Yaşlı nüfusunun artması ise, insanlık tarihinde ilk kez yepyeni bir
sınıf doğurmuştur. Ekonomik bakımdan faal olmayan, oy veren, sayıları giderek
artan bu grup dünyayı şekillendiren en önemli güçlerden birisidir. Yaşlılar,
sağlık gibi pahalı sosyal hizmetlere gereksinim duyan ve gelir kaynakları büyük
ölçüde devlet olan insanlardır. Devletlerin gelişmişlik düzeyine ve sosyal
politikalarına göre, yaşlılara sunulan hizmetler değişiklik gösterecektir.
Bilginin ve paranın yönetildiği ABD’de yaşlılığın biyolojisine, psikolojisine
ve rehabilitasyona yönelik önemli yatırımlar yapılacağını, dolayısıyla
psikiyatri ders kitaplarında yaşlılık dönemine ayrılan sayfaların artacağını
ama dünyanın (Avrupa dahil) diğer yörelerinde yaşayan ruh sağlığı
profesyonellerinin kıt kaynaklardan dolayı, öğrendikleri bu bilgileri büyük ölçüde
kendi yaşlı nüfuslarına uygulamaya fırsat bulamayacaklarını söylemek kehanet
olmayacaktır.
Gelenekler Çökerken Fanatizm Yükseliyor!
Geleneklerin küreselleşme sürecinde çökmesinin bir başka sonucu,
fundamentalizm tehlikesidir (Giddens 2000, s.61-63; Thurow 1997, s.195-202).

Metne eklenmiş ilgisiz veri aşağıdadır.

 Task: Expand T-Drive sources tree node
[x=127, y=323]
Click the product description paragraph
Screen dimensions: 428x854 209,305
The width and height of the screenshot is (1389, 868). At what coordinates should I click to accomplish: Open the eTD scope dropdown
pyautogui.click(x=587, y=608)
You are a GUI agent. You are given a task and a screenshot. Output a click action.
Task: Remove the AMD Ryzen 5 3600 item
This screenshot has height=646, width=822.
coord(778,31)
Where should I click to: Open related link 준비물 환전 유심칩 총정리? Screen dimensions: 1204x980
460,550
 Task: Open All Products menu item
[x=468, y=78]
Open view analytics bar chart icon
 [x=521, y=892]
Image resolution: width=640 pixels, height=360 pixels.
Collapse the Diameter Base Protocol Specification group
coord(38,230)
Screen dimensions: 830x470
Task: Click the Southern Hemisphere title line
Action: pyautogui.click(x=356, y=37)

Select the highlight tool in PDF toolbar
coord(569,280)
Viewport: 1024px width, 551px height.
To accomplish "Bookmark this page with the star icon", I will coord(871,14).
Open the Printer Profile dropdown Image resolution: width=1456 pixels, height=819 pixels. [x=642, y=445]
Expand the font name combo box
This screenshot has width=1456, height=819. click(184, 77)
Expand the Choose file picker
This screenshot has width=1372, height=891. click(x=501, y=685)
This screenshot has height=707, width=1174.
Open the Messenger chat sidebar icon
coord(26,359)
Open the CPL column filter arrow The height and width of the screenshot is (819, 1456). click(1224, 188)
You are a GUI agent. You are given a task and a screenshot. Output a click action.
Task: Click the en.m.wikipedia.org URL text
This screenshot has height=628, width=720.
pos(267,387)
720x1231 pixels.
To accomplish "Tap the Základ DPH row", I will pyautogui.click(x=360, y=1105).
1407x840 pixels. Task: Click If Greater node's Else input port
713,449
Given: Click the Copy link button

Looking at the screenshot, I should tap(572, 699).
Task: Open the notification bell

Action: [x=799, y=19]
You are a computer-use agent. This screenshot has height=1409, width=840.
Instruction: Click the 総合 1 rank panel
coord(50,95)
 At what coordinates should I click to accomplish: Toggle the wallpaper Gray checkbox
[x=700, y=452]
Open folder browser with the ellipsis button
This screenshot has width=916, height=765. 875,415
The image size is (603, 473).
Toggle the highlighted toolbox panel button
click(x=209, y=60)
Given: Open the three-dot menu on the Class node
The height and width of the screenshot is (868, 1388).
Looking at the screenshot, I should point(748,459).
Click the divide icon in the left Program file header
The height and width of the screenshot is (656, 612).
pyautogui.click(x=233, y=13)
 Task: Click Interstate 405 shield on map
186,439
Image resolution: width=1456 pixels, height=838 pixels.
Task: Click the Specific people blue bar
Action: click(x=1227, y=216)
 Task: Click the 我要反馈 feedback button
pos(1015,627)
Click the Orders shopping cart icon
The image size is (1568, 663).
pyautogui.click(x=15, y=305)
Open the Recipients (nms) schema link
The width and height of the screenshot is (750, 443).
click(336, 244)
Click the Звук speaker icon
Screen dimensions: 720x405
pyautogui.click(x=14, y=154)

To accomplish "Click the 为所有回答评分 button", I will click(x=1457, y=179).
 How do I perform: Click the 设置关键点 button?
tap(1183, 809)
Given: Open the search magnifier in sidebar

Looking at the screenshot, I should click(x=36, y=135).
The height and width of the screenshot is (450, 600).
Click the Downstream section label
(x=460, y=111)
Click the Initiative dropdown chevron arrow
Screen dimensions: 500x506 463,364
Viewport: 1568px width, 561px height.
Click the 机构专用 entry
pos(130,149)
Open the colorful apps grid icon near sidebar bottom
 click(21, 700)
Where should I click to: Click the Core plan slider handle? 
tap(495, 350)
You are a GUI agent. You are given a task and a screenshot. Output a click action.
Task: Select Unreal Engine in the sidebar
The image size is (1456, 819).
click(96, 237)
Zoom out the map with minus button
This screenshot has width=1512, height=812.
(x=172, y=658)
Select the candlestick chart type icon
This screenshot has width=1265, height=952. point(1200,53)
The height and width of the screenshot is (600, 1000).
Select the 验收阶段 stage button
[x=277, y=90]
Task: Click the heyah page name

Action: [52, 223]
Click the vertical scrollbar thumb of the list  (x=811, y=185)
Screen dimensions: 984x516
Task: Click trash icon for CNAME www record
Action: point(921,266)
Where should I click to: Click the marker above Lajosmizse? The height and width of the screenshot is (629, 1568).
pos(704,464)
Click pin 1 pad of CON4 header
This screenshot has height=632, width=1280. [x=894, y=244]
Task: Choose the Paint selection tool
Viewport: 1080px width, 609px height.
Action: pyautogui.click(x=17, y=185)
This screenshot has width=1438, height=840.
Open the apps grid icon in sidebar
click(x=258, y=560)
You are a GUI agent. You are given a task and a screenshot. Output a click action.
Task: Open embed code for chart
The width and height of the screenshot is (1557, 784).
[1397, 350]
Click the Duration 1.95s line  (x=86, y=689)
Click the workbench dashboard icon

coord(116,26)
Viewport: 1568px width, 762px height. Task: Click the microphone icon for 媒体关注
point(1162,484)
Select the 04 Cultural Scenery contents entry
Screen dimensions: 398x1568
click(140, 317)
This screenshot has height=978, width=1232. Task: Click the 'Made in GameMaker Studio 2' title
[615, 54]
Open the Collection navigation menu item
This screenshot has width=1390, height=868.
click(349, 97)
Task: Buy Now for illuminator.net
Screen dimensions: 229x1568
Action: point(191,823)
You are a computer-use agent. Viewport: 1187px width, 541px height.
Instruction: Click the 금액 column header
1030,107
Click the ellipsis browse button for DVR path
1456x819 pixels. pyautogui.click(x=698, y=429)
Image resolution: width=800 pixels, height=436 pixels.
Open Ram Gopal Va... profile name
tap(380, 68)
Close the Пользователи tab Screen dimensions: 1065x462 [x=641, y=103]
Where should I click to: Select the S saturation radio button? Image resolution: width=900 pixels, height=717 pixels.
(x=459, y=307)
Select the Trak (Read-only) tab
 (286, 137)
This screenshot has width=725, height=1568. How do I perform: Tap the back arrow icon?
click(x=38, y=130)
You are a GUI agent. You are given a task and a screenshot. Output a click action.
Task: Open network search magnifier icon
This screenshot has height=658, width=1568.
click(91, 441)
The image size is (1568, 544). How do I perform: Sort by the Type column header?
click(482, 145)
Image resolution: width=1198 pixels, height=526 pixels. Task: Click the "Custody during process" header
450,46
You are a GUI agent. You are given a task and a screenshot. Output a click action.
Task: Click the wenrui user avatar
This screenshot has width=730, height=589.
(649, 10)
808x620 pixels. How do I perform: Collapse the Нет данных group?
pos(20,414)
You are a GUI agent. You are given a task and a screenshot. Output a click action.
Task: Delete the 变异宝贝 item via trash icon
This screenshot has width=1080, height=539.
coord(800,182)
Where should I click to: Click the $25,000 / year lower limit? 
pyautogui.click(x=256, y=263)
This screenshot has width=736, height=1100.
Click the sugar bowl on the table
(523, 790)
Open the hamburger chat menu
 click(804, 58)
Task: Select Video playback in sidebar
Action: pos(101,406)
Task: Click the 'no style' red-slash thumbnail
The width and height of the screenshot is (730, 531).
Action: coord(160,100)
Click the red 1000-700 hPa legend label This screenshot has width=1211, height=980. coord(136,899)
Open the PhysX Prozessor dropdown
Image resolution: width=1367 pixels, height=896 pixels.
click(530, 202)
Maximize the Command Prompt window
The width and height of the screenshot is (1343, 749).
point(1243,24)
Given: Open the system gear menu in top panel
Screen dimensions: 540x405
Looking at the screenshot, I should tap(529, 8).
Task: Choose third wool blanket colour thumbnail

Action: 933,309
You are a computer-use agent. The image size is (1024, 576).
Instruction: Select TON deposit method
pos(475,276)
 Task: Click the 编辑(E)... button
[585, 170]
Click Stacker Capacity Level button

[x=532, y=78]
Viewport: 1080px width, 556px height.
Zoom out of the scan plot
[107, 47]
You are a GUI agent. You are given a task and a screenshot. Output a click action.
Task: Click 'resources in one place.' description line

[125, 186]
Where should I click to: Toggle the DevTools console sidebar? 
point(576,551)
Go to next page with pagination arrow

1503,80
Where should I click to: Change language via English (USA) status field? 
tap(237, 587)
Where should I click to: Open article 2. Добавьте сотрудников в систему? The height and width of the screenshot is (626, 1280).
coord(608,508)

Fundamentalizm en genel anlamda, geçmişe geri dönüş arzusu demektir; kuşatılmış
gelenektir. Fundamentalizm, küreselleşmeye duyulan tepkidir; ona gözlerini
kapama ve içe kapanma halidir; dolayısıyla çok sesliliğe tahammül edemez ve diyalogu
reddeder. Ancak fundamentalizmi yalnızca dinsel anlamıyla değil, her türlü,
etnik, milliyetçi, siyasal anlamlarıyla değerlendirmek gerektiğini hatırdan
çıkarmamalı; dünyanın her yerinde fundamentalist tepkiler çıkabileceği (örneğin
Batı'daki yabancı düşmanlığı, kadın özgürlüğüne karşı muhafazakar tepkiler
gibi) bilinmelidir. Fundamentalizmin ruh sağlığı açısından önemi, şiddete ve
fanatizme uygun bir toplumsal vasat olması nedeniyledir. Bu kimi zaman
"paranoid endemi" boyutuna ulaşmakta, birey-kültür ve psikopatoloji
arasında sıkışan ruh sağlığı profesyoneli hiçbir şey yapamadan çaresizlik
içinde olup biteni seyretmektedir.
Küresel İnsan, Risk Toplumunda Yaşayan İnsandır!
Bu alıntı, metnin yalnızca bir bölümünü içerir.